# look what I just bought!



## chaseonbase (Jun 28, 2013)

I recently just purchased this sterling silver box. The hallmarks suggest it was made in london in 1915 from deaks & francis silver smiths which have been making items for quite some time now and are still in business. Their main work as of today is designer cufflinks. I performed a scratch test on the item with 18k gold and silver testing solutions. Showing light blue and a very vibrant red testing positive for silver. The item seems to be personalized with eeb and a date from 1928. I purchased the item for around $230.00. The one question I have for the item is should I try to sell the item hoping to gain a profit due to its antique nostalgia, or destroy and attempt to refine it. As of now I have not refined any precious metals. I did buy lazer steves silver dvd and have watched it religously. Also I forgot to add, the item currently weighs 476.87 grams with the silk liner attached. Is there a formula I could use to perhaps get an estimate on the silver weight without tearing it apart and putting it on the scale?


----------



## Marcel (Jun 28, 2013)

If it is really almost 100 yrs old, I would try to market in on ebay for some time. Maybe exspecially offer it to ebay UK or germany and france. If you dont get appropriate offers after some weeks, then I would consider refining it, but not unless you gave it a try.


----------



## JHS (Jun 28, 2013)

at today's price you would have to do the math to see if it is worth refining.with what you paid and chemicals,it seems hardly worth it


----------



## silversaddle1 (Jun 28, 2013)

I don't know how you would make any profit on it at $20.00 per ounce.


----------



## MysticColby (Jun 28, 2013)

silver used to be $1/g. it's currently about $0.65/g
476.87g * 0.925 = 441.1g silver
441.1g * $0.65/g = $286.7
it will take about half a liter of nitric to dissolve 441g silver (probably more), which will cost about $20 if you don't buy it in bulk.
it depends what the liner weighs.


----------



## chlaurite (Jun 28, 2013)

You already have basically one pound of clean sterling silver. If you want, you could probably remove the liner with $0.50 worth of acetone, but realistically, it probably has more value because of its age than from its metal content alone.

Ignoring its potential value as an antique, though... What exactly would you want to refine here? If you want to sell it for scrap/bullion, it won't get all that much more pure for your efforts (not enough to make it worth the effort). If you just want a pound of .999 silver, I hate to say it after-the-fact, but you should have spent $5 more on a one pound certified .999 bar.

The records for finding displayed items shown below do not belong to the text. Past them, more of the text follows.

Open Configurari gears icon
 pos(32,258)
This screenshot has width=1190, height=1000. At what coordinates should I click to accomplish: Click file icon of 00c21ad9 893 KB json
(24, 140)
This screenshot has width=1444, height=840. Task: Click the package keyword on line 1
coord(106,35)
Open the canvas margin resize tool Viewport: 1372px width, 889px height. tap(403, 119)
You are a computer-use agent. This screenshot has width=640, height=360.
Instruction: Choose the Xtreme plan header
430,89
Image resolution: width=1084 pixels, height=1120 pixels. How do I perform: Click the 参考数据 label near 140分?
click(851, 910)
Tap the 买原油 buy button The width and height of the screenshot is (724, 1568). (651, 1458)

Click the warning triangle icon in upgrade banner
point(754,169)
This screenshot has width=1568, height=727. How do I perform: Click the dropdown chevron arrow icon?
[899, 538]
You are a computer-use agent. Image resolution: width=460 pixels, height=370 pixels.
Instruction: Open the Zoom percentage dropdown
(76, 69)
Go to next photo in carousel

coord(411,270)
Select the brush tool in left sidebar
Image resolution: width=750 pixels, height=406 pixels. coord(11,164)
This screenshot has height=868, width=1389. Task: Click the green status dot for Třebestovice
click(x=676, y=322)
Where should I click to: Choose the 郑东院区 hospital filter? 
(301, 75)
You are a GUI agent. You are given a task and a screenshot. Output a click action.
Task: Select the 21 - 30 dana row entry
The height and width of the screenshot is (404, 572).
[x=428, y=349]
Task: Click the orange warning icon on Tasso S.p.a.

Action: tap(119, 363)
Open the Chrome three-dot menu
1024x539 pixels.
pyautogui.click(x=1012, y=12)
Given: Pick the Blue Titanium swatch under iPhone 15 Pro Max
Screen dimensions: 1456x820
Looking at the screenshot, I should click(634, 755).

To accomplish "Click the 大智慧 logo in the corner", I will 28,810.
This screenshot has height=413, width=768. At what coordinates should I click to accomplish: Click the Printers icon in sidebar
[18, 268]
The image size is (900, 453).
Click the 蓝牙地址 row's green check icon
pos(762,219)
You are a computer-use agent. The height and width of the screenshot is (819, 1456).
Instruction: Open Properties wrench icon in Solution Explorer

BUT! If you want to play around a bit, you have a great bit of "scrap" on hand just sitting around waiting for an acid bath! 8)


----------



## chaseonbase (Jun 28, 2013)

Thank you everyone for all your comments. Basically this purchase was sort of a fluke, I use a website called auctionsniper.com. how it works is you put down the most your willing to pay and set a bid increment with in a certain range. This service basically bids the very last 5 milliseconds an auction is going to end, so you dont drive up the price on an item fighting off other potential buyers. So this is what happened. When this item was listed it was going for around ten bucks with around 12 hrs left. I thought I might get lucky and I mean really lucky the item wont go up to high. So im assuming instead of me putting down $20.00 likeI thought I did I tapped an extra 0 :x not paying attention when I confirmed. I got home from work and checked my ebay page showing you have 1 unpaid item. There I found the box with a 204 dollar price tag! My jaw dropped considering I only had 236 dollars in my bank account. So me being the good ebayer I am, no matter how it happened I was still bound by the auction, and refused to break my 100% rating. (Its not like I can say to the seller oops sorry my bidding software went on the fritz how about a re do). So thats the story on that predicament. My main goal on refining is mainly to set back for the future so I can have something when I retire. So im mainly banking on tomorrows price not today. But like seeing most people on online auctions spending 10 sometimes 20 dollars over spot is pretty crazy, and I refuse to do that. Also I love chemistry so I dont really care to go a little over budget.


----------



## patnor1011 (Jun 29, 2013)

Leave it as it is then.
You will have no problem to sell it later on. You actually might get more for it than you will get for powder/crystal/blob of metal if you decide to spend acid and time on it.
If it is investment then keep it in its current form.
I do have some nice pieces myself, I would prefer rounds and coins and have a lot of spoons, forks etc... but I have no doubt I will sell it without any problem when I will decide that price is right.
Another thing is that how nice it was to have nice silver spoon in your coffee, eat with silver knife, fork, spoon, have your cigarettes in nice silver case. We use cheap plastic/paper/nickel stuff and believe me it is kinda cool to have your cigarettes in something like this, at least I have that nice nostalgic feeling.
Time to get morning coffee and I am going to use my sterling spoons for that :mrgreen:


----------



## Ian_B (Jul 14, 2013)

Are you sure that it is just the fabric liner on the inside of the box? I only ask because I have purchased a few similar boxes that had resin tight against the sterling outside with very thin pieces of wood making the boxes shape on the inside then the fabric is attached to the wood liner... if memory serves me right the cleaned sterling from the boxes I processed was in the 150 gram range...


----------



## chaseonbase (Jul 29, 2013)

Ian_B said:


> Are you sure that it is just the fabric liner on the inside of the box? I only ask because I have purchased a few similar boxes that had resin tight against the sterling outside with very thin pieces of wood making the boxes shape on the inside then the fabric is attached to the wood liner... if memory serves me right the cleaned sterling from the boxes I processed was in the 150 gram range...



Your completly right ian. I had a dealer look at it and im in the process of soldering a sterling crest over the personalization. To hopefully get my money back. Theres no way im melting it. Im the idiot that has to learn the hard way on my own instead of from others. Very expensive lesson! One antique dealer said it was Chrome.. I wanted to slap him. :roll:


----------



## solar_plasma (Jul 29, 2013)

After what I observed, you would have a good chance to get the same money for it on ebay. It is old, looks very nice and it has some history. I had learned my lesson, when I bought some 800 silver flatware for 45€ and it turned out to be 25g silver foils on a blend of wax and sand, while in my naivity I had expected more than 100g.


----------



## NobleMetalWorks (Jul 29, 2013)

Unless it's damaged...

You should sell it as it is. It's worth the silver value, plus whatever other value the design and maker might add to the value.

Even if you were to decide to liquidate it for it's value, you would be better off selling it to another refiner for 90% spot, even if you did refine it that's probably all you are going to get anyway, so there would be no point incurring the costs of refining, unless you were going to sell to a jeweler.

Scott


----------